##### PROVIDED TEXT

Existing programming reasoning datasets are small (thousands to tens of thousands of problems), limited in difficulty, and rely heavily on manual annotation or simplistic synthetic generation, hindering scalable advancement of large language models (LLMs) on complex reasoning tasks. Method: We propose QueST, the first framework integrating difficulty-aware graph sampling with rejection-based fine-tuning to enable end-to-end generation of high-difficulty programming problems and joint model optimization—supporting both chain-of-thought distillation and reinforcement learning. Contribution/Results: Using QueST, we generate 100K high-quality, challenging problems. Fine-tuning Qwen3-8B-base on this data achieves significant gains on LiveCodeBench over baselines. Further augmenting with 28K human-authored problems and synthetic solutions yields performance competitive with the 671B-parameter DeepSeek-R1. This work breaks the dependency of LLM reasoning capability on manual annotations, establishing a self-sustaining positive feedback loop between data generation and model improvement.

##########
##### SUPPLIED INFORMATION

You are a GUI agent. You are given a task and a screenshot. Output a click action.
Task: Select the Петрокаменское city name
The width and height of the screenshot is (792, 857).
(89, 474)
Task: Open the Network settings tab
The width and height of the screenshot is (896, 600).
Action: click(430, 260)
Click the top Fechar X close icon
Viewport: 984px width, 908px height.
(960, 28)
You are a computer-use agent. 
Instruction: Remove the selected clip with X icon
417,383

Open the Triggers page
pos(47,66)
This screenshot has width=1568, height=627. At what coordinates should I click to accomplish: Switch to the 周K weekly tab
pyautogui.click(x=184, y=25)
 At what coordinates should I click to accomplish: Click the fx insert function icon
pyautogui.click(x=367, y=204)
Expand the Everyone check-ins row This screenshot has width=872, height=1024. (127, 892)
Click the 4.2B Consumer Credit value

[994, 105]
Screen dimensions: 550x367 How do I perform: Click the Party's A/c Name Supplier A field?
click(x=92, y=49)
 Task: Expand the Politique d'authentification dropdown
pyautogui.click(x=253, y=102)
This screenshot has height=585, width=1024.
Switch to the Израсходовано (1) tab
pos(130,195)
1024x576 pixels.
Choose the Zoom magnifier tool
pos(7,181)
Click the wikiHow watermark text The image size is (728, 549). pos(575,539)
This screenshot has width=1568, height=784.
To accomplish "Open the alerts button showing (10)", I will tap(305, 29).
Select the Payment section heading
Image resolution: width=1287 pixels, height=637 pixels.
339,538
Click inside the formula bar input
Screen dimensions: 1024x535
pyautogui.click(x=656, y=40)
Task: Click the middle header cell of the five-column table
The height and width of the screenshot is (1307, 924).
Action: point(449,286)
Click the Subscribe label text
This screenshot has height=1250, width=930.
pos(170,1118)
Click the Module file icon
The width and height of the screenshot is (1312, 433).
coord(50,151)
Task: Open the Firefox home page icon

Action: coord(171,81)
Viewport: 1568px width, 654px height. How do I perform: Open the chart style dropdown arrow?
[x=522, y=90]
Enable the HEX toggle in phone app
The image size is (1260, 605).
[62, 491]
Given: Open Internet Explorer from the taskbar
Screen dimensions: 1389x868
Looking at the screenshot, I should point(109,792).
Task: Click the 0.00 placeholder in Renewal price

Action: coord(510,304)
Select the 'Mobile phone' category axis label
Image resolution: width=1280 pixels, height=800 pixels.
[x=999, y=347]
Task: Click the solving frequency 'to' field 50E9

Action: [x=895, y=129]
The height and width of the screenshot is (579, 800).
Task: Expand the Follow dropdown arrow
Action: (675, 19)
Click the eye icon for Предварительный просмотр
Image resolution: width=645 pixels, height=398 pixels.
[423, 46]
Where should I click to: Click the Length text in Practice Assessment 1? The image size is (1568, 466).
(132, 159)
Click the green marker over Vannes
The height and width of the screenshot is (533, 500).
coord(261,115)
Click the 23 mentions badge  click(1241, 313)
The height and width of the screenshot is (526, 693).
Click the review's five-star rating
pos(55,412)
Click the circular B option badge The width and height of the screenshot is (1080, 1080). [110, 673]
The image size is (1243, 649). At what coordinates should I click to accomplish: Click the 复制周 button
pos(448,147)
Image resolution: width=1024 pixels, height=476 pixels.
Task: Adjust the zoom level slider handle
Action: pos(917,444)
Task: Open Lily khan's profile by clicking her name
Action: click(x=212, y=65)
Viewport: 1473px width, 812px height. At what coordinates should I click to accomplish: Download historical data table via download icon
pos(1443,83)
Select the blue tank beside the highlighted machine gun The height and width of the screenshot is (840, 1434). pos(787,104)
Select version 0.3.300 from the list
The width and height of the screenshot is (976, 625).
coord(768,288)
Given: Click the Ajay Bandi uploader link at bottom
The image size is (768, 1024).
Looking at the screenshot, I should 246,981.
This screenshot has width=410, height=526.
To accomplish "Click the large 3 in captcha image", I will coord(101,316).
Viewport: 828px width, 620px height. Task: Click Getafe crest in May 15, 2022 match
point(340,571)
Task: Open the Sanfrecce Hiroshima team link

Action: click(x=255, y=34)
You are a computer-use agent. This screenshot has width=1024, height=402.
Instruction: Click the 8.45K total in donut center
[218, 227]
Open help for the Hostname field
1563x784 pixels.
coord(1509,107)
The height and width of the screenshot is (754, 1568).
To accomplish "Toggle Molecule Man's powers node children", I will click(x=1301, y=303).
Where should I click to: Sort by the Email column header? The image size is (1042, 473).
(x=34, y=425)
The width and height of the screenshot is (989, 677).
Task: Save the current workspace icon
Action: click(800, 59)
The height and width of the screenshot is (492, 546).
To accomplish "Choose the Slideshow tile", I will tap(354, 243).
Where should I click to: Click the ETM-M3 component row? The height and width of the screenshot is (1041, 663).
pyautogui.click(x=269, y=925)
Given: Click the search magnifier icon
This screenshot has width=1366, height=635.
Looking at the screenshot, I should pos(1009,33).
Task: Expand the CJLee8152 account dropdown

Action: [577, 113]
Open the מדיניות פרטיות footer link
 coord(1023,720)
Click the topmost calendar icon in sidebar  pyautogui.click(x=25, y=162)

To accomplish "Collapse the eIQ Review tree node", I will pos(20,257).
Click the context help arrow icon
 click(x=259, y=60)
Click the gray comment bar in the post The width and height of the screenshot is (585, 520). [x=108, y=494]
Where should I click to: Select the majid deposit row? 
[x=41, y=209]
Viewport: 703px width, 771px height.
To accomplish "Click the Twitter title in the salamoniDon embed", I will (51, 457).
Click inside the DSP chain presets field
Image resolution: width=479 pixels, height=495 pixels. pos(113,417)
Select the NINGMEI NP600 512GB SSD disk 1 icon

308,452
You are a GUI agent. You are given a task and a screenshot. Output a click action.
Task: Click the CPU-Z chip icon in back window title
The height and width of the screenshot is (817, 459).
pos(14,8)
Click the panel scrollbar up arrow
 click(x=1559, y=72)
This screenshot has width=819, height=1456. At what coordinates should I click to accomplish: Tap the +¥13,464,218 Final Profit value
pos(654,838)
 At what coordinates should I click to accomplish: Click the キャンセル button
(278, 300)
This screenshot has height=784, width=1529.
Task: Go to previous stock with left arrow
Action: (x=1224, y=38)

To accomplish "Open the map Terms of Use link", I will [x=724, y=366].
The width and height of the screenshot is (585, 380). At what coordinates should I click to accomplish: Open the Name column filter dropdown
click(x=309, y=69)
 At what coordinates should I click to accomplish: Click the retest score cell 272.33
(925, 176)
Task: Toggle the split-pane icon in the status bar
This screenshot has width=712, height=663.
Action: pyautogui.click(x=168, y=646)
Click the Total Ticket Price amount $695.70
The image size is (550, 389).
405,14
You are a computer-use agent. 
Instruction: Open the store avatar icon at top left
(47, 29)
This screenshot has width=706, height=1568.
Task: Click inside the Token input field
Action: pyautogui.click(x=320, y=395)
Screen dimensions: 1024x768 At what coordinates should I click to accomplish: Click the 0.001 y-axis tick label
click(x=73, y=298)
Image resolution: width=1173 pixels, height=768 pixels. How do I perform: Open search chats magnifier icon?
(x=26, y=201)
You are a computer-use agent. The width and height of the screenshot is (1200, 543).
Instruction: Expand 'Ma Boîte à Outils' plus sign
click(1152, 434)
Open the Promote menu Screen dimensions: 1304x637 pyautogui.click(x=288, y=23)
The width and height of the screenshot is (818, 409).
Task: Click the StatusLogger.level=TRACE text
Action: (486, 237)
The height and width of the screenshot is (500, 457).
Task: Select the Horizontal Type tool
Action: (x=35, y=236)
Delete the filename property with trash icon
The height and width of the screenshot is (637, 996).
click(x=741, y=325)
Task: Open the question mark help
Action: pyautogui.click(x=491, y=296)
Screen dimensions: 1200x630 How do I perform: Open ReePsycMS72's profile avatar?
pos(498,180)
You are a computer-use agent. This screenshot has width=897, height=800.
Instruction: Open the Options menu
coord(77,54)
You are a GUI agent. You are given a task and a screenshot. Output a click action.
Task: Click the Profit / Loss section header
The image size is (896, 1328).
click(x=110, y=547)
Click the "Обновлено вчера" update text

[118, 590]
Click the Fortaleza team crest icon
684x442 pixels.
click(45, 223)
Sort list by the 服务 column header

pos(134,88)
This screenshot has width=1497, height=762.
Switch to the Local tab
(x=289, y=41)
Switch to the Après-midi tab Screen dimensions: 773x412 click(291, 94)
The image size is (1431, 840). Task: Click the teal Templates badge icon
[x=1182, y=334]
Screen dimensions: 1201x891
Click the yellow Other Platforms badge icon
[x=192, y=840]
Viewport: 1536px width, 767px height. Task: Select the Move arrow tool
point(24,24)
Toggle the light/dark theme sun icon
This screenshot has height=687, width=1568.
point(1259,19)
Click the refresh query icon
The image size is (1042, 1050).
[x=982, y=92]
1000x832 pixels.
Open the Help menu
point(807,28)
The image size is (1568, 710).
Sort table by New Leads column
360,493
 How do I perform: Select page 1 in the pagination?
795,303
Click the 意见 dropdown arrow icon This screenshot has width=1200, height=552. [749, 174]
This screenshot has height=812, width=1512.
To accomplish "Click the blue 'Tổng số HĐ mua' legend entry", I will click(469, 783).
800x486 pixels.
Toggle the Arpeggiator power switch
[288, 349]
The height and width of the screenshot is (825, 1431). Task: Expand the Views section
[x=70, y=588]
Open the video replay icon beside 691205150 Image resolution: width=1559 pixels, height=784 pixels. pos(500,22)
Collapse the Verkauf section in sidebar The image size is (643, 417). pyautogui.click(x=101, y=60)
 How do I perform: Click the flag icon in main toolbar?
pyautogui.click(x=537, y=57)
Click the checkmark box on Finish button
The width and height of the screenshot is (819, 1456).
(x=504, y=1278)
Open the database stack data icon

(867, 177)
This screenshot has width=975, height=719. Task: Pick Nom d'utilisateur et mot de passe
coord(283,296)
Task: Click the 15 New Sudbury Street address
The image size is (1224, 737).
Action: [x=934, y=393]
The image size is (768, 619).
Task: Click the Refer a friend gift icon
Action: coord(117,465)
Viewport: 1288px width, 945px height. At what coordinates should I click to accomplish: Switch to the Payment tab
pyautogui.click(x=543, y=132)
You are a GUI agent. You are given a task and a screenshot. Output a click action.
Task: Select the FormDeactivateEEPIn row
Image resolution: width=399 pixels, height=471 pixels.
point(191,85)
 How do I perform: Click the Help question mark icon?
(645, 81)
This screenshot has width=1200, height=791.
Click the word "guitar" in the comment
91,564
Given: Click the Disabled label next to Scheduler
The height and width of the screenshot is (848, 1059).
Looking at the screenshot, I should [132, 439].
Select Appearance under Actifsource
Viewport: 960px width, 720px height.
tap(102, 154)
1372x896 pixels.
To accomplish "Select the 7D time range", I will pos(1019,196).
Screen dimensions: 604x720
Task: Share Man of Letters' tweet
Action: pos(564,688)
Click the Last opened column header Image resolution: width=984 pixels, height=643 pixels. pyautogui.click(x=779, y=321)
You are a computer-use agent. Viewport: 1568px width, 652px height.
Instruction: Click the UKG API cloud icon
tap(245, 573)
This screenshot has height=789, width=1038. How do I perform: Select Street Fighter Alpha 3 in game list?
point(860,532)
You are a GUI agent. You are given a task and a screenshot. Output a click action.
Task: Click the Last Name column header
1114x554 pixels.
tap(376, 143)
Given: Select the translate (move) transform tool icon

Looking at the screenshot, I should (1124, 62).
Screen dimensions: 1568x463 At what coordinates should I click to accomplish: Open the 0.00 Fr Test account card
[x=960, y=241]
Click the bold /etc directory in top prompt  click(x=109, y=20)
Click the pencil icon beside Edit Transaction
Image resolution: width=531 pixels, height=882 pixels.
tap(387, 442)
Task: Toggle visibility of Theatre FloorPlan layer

##########

WHAT IS EXPECTED — According to the QueST summary, how many problems were generated using QueST? The entries come from a different source than the text.

FINISHED EXERCISE — 100K high-quality, challenging problems.